* _DATA TO PROCESS_
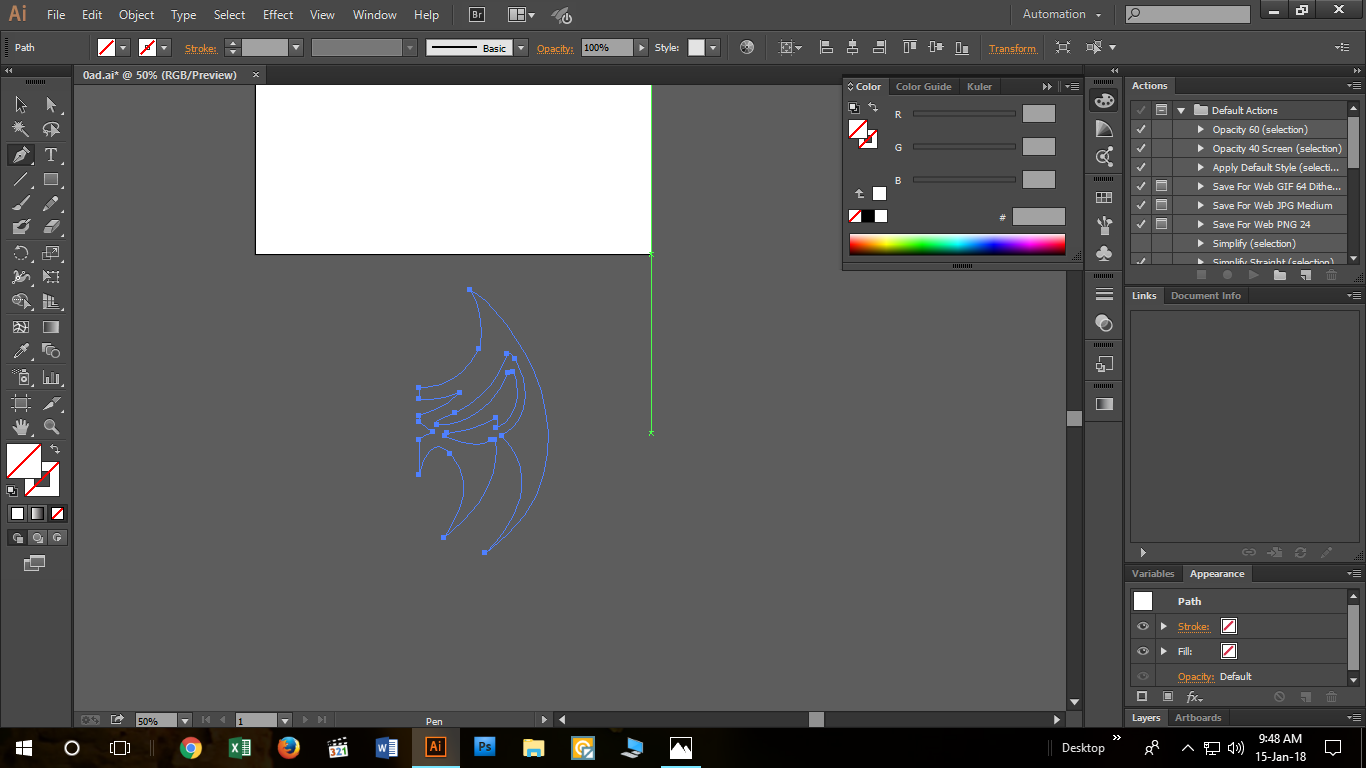Pick the Eyedropper tool
1366x768 pixels.
click(20, 351)
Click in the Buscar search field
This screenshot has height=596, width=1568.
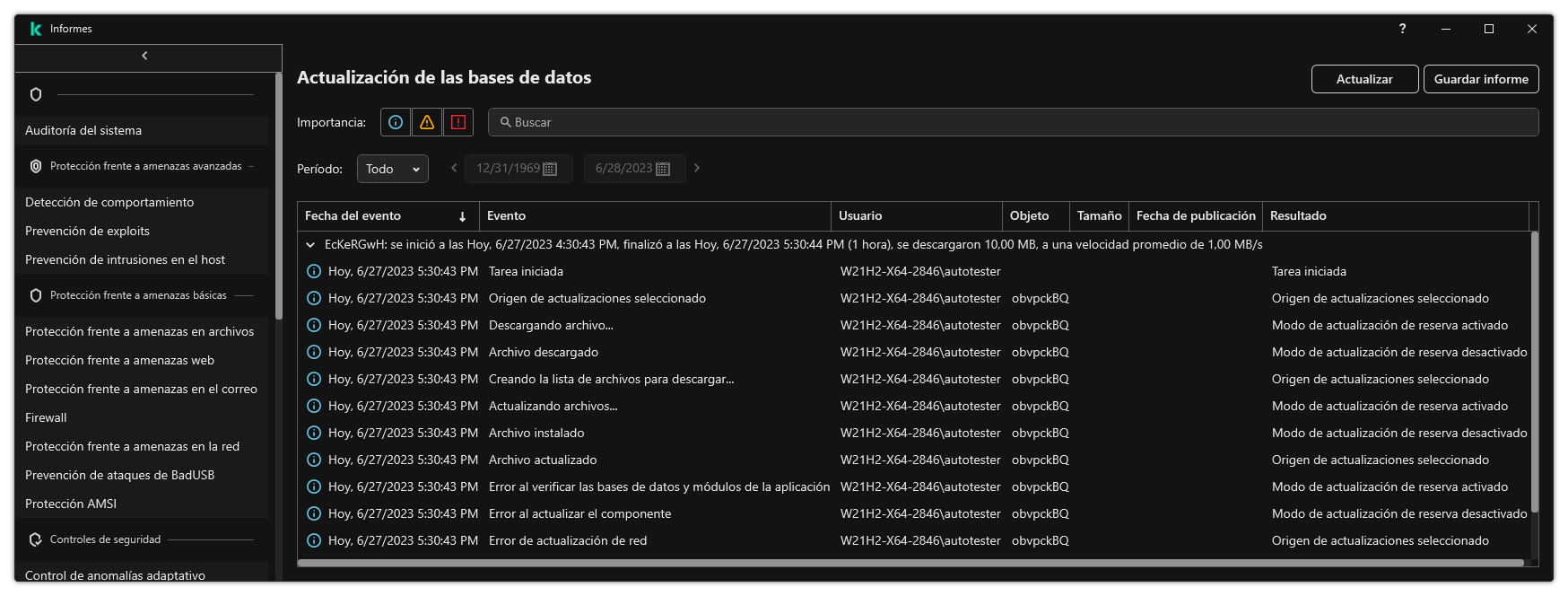click(1014, 122)
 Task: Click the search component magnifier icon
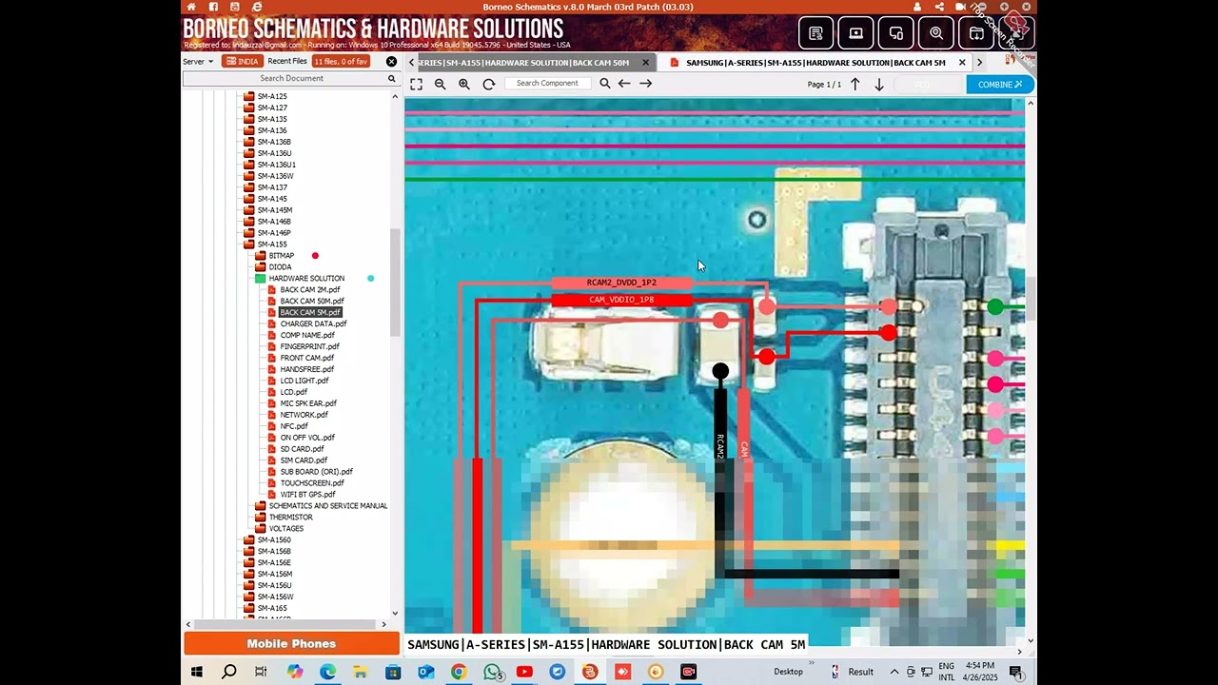pyautogui.click(x=604, y=84)
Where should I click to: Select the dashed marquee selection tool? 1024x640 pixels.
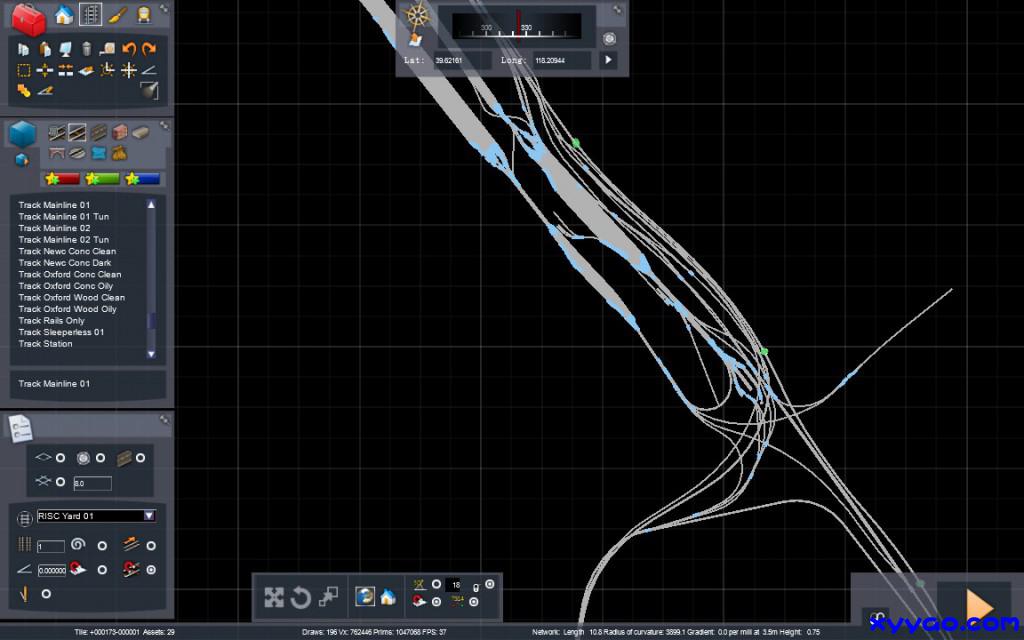click(24, 70)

* _REQUEST_
Rewrite the entries starting with the line that contains "Click in the Buscar search field" and continuing through the end of the entries, replacing "search" with "lookup" and leaving everything else unchanged. Leave the pictures out of your answer.

* _RESULT OF THE TASK_
Click in the Buscar lookup field
This screenshot has height=596, width=1568.
click(1014, 122)
 Task: Click the lookup component magnifier icon
pyautogui.click(x=604, y=84)
Where should I click to: Select the dashed marquee selection tool? 1024x640 pixels.
click(24, 70)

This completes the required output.